A Day at a time, a daily blog of life in lockdown
It is a strange thing feeling absolutely fine and healthy on the whole but being on the government’s vulnerable list. I was reminded of this twice yesterday with a call from Oxford County Council to check that I was alright and still getting my shopping and medication without a problem. Secondly, when I called the GP practice about the monthly blood test that has been part of my routine for the last 4 years, only to be informed that it had been moved to every 3 months because of the risk of coming to the practice. It is interesting that each year as flu season approaches, I am contacted by the GP practice about my entitlement to a flu vaccine and I never take it up. Now it seems we are slowly going to be coming out of lockdown, so this is something for me to contemplate. Do I take on the belief that I am at increased risk of serious illness if I catch Covid-19 and keep myself in this vulnerable category, which quite likely means living in lockdown for the indefinite future, or do I take my power back on this? I read an interesting article by Timandra Harkness who wrote the book Big Data: Does Size Matter – maybe I need to put the risk back in proportion to how I normally live alongside risk. Afterall, I am not a ‘cotton wool’ type of girl.

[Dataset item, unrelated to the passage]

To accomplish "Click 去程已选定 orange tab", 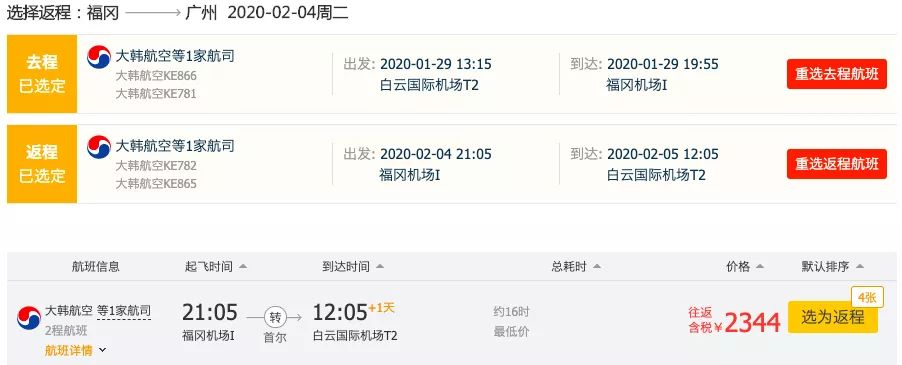I will coord(42,74).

Each man is questioned by life: and he can only answer to life by answering for his own life: to life he can only respond by being responsible.

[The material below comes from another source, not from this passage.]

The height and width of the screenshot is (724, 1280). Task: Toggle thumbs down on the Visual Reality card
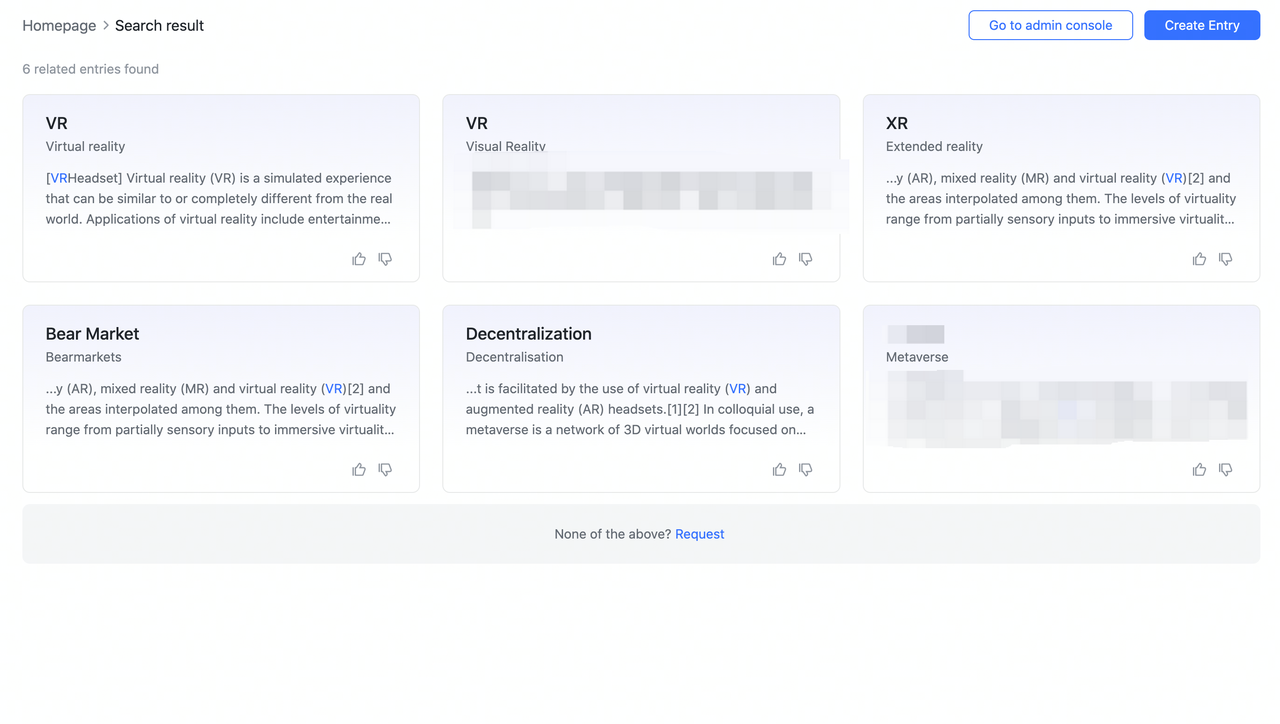(805, 258)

In yesterday’s blog I described the meditation practice of just sitting. That evening I was chatting with a friend about how I continue to get caught in reaction. This friend practices meditation for an hour twice a day. She has always advocated this length of practice because it gives the opportunity to sit with what is difficult ……the last minutes being agonising, not necessarily the painful legs but the inpatient mind! She notices she is becoming much more patient in her daily life. Since lockdown and discovering the enjoyment and benefit I feel from an hour of Qi Gong practice daily, the time I am sitting in meditation is much less. Today I resolve to extend this daily morning period of self-healing and nourishment to 90 minutes so as to include 30 minutes just sitting.

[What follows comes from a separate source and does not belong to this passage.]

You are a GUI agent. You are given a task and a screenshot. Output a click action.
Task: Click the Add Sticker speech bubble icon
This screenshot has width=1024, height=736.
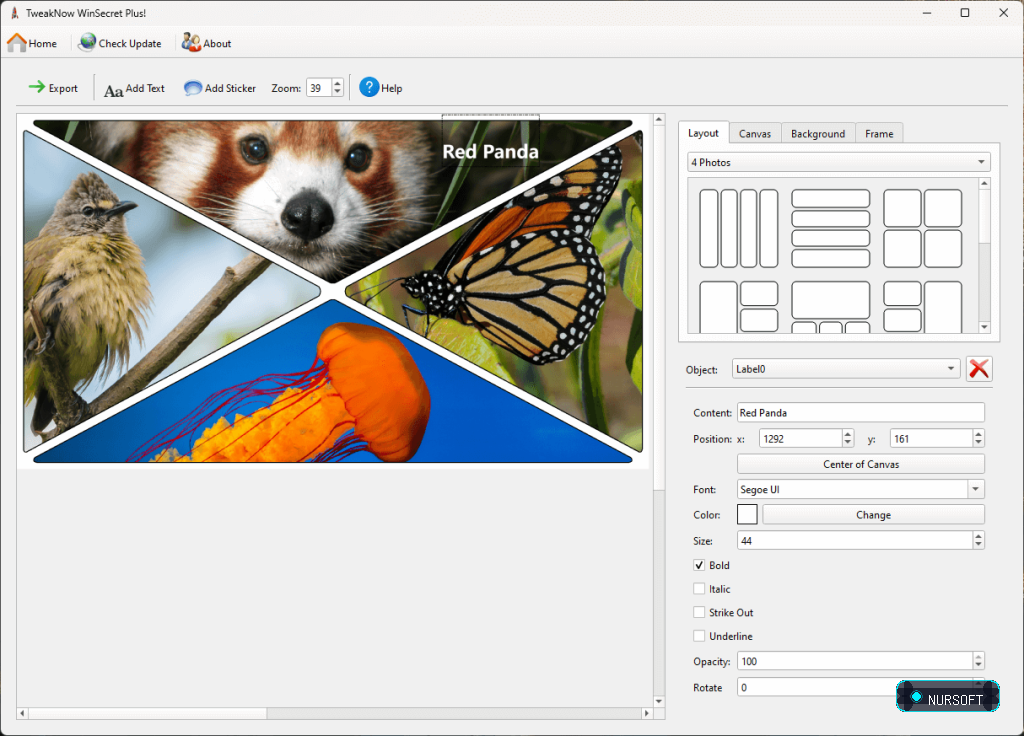click(x=193, y=88)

The plumber came knocking at the door just as I had begun meditating. He asked why on earth I wasn’t doing it outside ….. excellent question! I had not realised there was warmth with the sun today. What passing pleasures, just sitting and watching the flow of experience – bird song, rustles of leaves, cool wind on my face, warmth on my back….
The time it takes to do ninety-minute practices I plan to gain in energy and more time awake. Ji, the Tai Chi teacher who taught me 20 years ago, always said that meditation was more important than sleep. It makes sense as many of the Qi Gong movements release energy.